Solon. — Eh bien ! tu croyais devenir le plus heureux des mortels en rendant tes concitoyens tes esclaves ; te voilà bien avancé ! Tu as méprisé toutes mes remontrances ; tu as foulé aux pieds toutes mes lois : que te reste-t-il de ta tyrannie, que l’exécration des Athéniens, et les justes peines que tu vas endurer dans le noir Tartare ?

Pisistrate. — Mais je gouvernais assez doucement. Il est vrai que je voulais gouverner, et sacrifier tout ce qui était suspect à mon autorité.

Solon. — C’est ce qu’on appelle un tyran.
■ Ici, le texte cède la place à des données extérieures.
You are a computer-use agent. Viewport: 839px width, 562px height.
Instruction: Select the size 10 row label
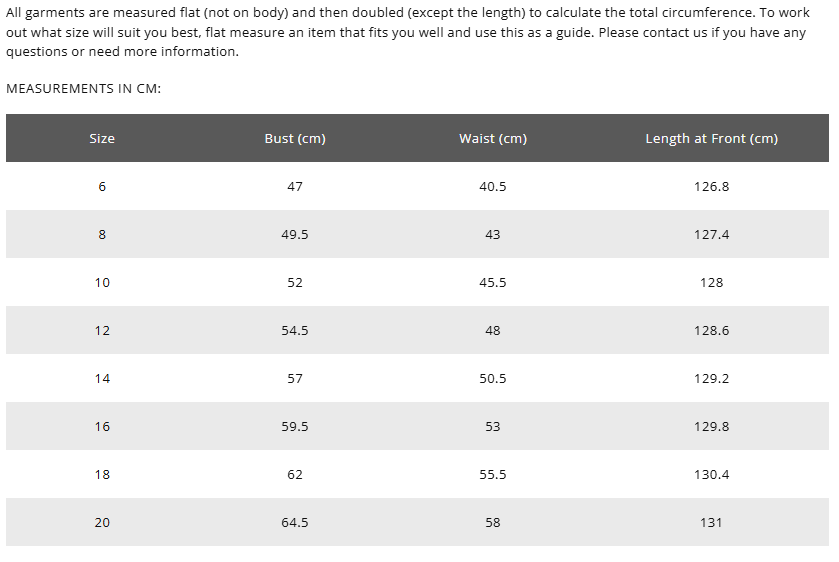click(102, 282)
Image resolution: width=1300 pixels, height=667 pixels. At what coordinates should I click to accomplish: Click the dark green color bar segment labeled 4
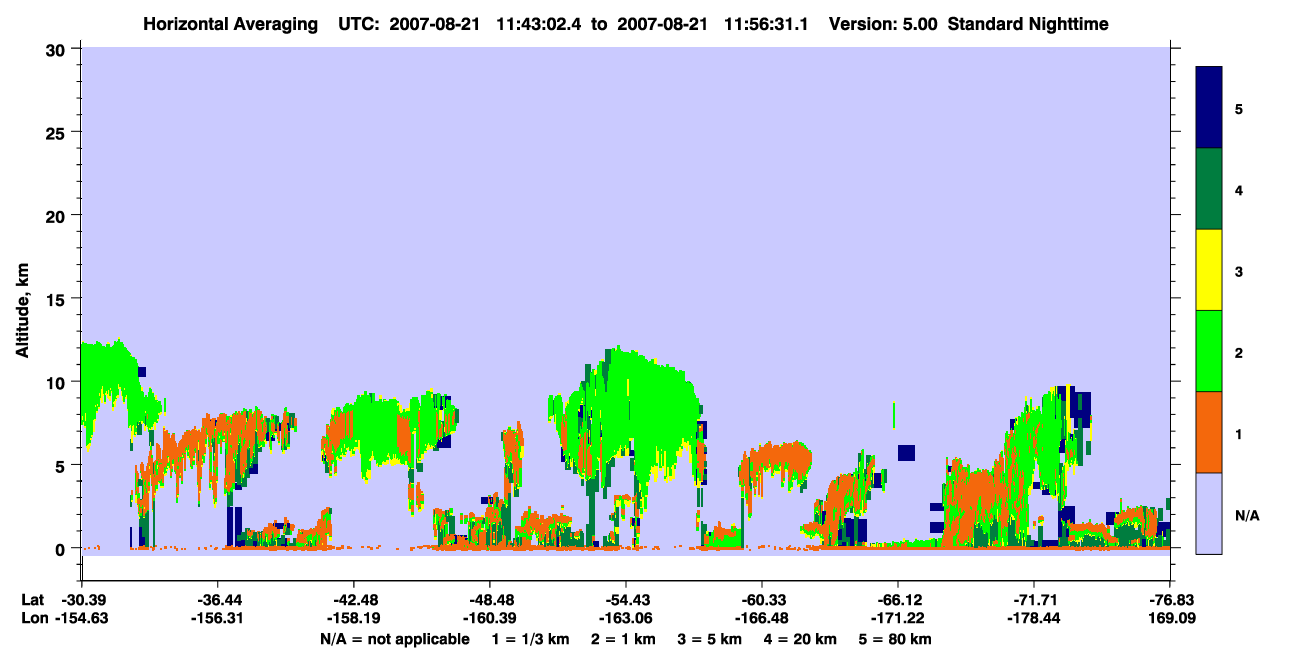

Il ne fait point le mal par le seul plaisir de le faire ; mais le mal ne lui coûte rien toutes les fois qu’il le croit utile à l’accroissement de sa grandeur.

Pisistrate. — Je voulais acquérir de la gloire.

Solon. — Quelle gloire à mettre sa patrie dans les fers et à passer dans toute la postérité pour un impie qui n’a connu ni justice, ni bonne foi, ni humanité ! Tu devais acquérir de la gloire, comme tant d’autres Grecs, en servant ta patrie, et non en l’opprimant comme tu as fait.

Pisistrate. — Mais quand on a assez d’élévation de génie et d’éloquence pour gouverner, il est bien rude de passer sa vie dans la dépendance d’un peuple capricieux.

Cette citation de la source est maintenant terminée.